Henson Creek, a tributary of the Lake Fork of the Gunnison River, forms in the Uncompahgre National Forest of Hinsdale County along the Continental Divide, then flows west to east to the Lake Fork at Lake City. The "popular" run is 6.7 miles of hairboat excitement from Trail Road 877 at Nellie Creek to the intersection of 20 Road and SH 149, about 60 miles south of Blue Mesa Reservoir. This run is for expert kayakers ONLY! The run is just too steep, too tight and too dangerous for canoes and rafts. In fact, it is probably too dangerous for most serious whitewater kayakers, but I ain't gonna be the one to tell them so!

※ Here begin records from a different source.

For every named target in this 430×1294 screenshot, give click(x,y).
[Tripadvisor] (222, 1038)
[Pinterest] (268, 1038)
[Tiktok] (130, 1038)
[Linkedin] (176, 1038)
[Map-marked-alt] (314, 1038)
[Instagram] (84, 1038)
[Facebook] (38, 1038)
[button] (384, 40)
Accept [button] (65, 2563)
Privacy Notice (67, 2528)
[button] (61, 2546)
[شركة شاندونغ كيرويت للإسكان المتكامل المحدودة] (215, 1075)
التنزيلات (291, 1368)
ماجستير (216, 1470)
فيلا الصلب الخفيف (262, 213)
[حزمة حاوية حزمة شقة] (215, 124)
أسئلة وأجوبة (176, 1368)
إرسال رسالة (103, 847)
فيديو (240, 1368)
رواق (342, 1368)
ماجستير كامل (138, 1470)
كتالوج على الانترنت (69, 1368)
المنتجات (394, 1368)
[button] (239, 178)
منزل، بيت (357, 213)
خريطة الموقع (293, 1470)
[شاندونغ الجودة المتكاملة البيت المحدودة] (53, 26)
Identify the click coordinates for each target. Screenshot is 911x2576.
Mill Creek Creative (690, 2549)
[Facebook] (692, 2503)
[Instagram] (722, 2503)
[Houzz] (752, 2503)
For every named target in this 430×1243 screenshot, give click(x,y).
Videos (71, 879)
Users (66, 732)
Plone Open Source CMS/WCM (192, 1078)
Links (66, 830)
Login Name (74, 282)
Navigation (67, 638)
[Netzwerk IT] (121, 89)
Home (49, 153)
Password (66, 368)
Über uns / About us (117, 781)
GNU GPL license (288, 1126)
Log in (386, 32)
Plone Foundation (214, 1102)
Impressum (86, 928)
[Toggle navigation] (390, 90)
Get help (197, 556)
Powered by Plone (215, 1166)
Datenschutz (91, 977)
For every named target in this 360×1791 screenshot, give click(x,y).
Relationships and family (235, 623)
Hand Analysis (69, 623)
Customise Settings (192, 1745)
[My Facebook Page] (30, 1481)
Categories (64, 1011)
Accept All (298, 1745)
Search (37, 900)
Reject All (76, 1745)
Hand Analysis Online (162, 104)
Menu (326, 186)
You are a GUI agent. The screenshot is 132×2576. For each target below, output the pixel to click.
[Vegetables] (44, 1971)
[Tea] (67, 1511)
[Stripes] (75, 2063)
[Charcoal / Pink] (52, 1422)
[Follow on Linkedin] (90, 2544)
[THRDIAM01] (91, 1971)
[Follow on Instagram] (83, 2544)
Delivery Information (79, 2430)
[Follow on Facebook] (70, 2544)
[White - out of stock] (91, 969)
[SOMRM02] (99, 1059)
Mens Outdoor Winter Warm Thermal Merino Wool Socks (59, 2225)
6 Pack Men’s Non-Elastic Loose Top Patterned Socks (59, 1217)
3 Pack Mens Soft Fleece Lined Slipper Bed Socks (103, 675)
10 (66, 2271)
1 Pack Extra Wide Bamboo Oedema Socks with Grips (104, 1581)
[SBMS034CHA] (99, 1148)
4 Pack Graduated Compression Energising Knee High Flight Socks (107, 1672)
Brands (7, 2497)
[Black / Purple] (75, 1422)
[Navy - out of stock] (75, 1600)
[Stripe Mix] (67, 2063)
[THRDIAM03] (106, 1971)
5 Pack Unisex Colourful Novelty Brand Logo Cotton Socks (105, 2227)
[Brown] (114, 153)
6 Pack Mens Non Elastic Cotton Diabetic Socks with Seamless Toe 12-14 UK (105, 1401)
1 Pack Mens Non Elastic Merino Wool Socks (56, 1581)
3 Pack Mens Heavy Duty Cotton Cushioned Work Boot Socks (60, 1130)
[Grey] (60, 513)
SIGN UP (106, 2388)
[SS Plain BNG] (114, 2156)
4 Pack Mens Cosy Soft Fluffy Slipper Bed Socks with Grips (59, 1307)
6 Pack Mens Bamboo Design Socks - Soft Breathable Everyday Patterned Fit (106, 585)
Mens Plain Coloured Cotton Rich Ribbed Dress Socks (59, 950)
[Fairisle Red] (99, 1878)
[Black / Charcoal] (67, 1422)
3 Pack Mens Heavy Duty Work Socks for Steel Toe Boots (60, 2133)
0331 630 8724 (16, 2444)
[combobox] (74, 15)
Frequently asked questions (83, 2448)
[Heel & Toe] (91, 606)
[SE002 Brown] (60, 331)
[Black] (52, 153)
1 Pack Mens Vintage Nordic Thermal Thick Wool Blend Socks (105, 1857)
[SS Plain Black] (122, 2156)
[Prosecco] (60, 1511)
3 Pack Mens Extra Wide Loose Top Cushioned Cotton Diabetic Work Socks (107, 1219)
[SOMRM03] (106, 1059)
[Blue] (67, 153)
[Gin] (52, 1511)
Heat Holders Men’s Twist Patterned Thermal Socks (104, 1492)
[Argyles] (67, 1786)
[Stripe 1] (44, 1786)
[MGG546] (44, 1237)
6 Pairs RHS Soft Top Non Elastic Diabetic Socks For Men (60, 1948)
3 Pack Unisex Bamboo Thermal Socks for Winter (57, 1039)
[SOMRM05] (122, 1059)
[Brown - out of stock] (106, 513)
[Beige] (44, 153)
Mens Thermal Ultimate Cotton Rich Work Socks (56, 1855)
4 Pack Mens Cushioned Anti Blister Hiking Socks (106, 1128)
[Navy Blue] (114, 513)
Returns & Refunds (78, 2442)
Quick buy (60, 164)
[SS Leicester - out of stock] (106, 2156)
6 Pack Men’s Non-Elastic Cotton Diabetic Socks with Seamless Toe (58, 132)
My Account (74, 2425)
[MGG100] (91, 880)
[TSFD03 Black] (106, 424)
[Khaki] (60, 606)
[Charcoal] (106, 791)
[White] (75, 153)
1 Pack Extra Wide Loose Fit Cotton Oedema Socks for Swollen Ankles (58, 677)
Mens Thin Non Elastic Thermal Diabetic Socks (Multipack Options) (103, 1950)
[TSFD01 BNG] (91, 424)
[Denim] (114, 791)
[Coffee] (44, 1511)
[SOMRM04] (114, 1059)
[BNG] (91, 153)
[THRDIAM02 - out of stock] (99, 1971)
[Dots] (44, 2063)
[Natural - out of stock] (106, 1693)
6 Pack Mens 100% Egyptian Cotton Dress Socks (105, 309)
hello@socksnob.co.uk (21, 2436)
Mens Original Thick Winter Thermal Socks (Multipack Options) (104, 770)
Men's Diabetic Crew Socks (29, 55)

The creek shows signs of once having been a very pretty and scenic place, but abandoned mining operations have left an ugly mess and severely damaged much of the natural beauty along it. There are two non-functional dams, each with a large hole in the bottom through which boaters can paddle, though stagnant water has collected behind them in the eddies created by flows through those openings. The hair starts about a mile below the put-in, and ends less than a mile before the take-out. Three campgrounds are located at the end of the run where the creek flows into the Lake Fork at the intersection of 20 Road and SH 149 in Lake City. Hairboater kayakers can usually run Henson Creek in late-spring through mid-summer, depending upon winter snowpack and spring rainfall in the surrounding area.
Hinsdale County, in the Uncompahgre National Forest about an hour south of Blue Mesa Reservoir. Cebolla Creek flows parallel to the Lake Fork just a few miles to the east, and the headwaters of the Rio Grande form just a few short miles to the south. Nearby towns include Powderhorn, Telluride, Ouray and Silvertop.
Durango 210 miles; Grand Junction 175 miles; Denver 295 miles; Salt Lake City 460 miles; Albuquerque 422 miles; Phoenix 664 miles; Oklahoma City 920 miles; Dallas 1,079 miles; Austin 1,125 miles; San Antonio 1,033 miles; Houston 1,311 miles; Little Rock 1,226 miles; Kansas City 901 miles (all distances are approximate and depend upon starting point, destination point on the river and route taken.)
Water quality is generally very good to excellent except right behind the dams, where it is stagnated from lack of movement over many years. Flow depends upon smowmelt and spring rainfall in this high elevation region of the Uncompahgre National Forest near Powderhorn and Telluride Ski Areas.
In normal snowpack years the optimum flow will be from about May through July, with June being the best possible time to run Henson Creek. In years of below normal winter snowpack the creek may not sustain boatable levels, and in wet years the season may be extended slightly.
Starting about 1 mile below the Nellie Creek put-in Henson Creek becomes a nightmare hazard that requires careful scouting and even more careful running. S-Turn is a twisting drop through rock ledges and must be scouted. Approaching the first gorge is the first dam, with a keeper hole at the bottom of the drop. Scout this one, then run it cleanly to avoid disaster. Between the two dams is a really nasty wood-choked rockpile with a mandatory, but very difficult, portage. A two-step drop with keeper holes follows the portage, and is the last of the serious hazards on Henson Creek.
Trail Road 877 alongside Nellie Creek off 20 Road about 6 miles west of SH 149 in Lake City at 0.0 miles; Intersection of 20 Road and SH 149 in Lake City where Henson Creek flows into the Lake Fork at about 6.7 miles. There are no other access points for this reach of Henson Creek.
Campgrounds are located on either side of the creek near the take-out, and another is located off SH 149 north of the confluence in Lake City. Numerous other excellent campgrounds can be found nearby in Gunnison and Uncompahgre National Forests.
There are no known liveries or shuttle services operating on or near Henson Creek. Paddlers planning on a Henson Creek run should setup and run their own shuttles.
Henson Creek is for expert whitewater kayakers ONLY! The rest of us need to find another place to play. This run has a natural beauty that has been scarred by human intervention to the point where many paddlers find it downright ugly. However, the run is such that more attention should be paid to the creek than surrounding areas. Unlike most dammed rivers and streams, on Henson Creek you can actually paddle right through holes that have been made in those containments - how they got there I have no idea! This is a late-spring through mid-summer run IF adequate snowmelt is running from the surrounding drainage basin in Uncompahgre National Forest. Runs start at the nose-bleed elevation of 9,520 feet msl, so wear wetsuits or drysuits with a water-repelling base layer to prevent hypothermia. Better yet, you might want to consider any of several other nearby runs on the Gunnison, Rio Grande, Piedra, San Juan, Animas, Dolores or other southwestern Colorado streams.